As both sides scour through the historical record to prove each other wrong, they are ignoring their own recent past: For years after normalisation of Sino-Japanese relations in 1972, the two countries worked closely together. Japan played an essential role in China’s modernisation, supplying government assistance for the development of ports, railways, electric power, water supplies and telecommunications. Japan’s aid to China in the 1980s — $649 million (Dh2.38 billion) on average annually between 1982 and 1989 — dwarfed that of the rest of the G7 combined. And for its part, Beijing was less concerned with Japan’s past wrongdoings than with forging closer economic and political ties.

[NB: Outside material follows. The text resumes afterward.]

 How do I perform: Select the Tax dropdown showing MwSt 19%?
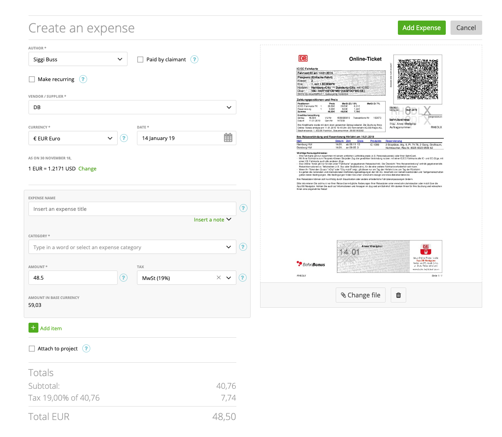coord(228,277)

One interesting feature of the Sino-Japanese relationship in the 1980s was the intensity and the intimacy of the political dialogue, reflected in the frequency of summits, which happened roughly annually from the late 1970s. (There hasn’t been a Sino-Japanese summit since 2008). One such summit took place exactly 30 years ago, when Japanese Prime Minister Yasuhiro Nakasone visited Beijing for talks with Chinese policymakers, including paramount leader Deng Xiaoping. Records of this trip — published for the first time in the Digital Archive of the Woodrow Wilson International Center for Scholars’ Cold War International History Project — make for striking reading, so different are they from the sea of bitterness that engulfs the Sino-Japanese relationship today.
After coming to power in the late 1970s, Deng promised the Japanese that he would “let bygones be bygones.” His commitment to developing close relations with Tokyo ushered in the golden age of Sino-Japanese cooperation. When Deng and Nakasone met in March 1984, they stayed clear of memories of war. And they did not mention any of the poisons of Sino-Japanese relations — Japanese textbooks that the Chinese believed whitewashed memories of the war, or ownership of the disputed Senkakus in the East China Sea, islands administered by Japan but claimed by China, which calls them the Diaoyu.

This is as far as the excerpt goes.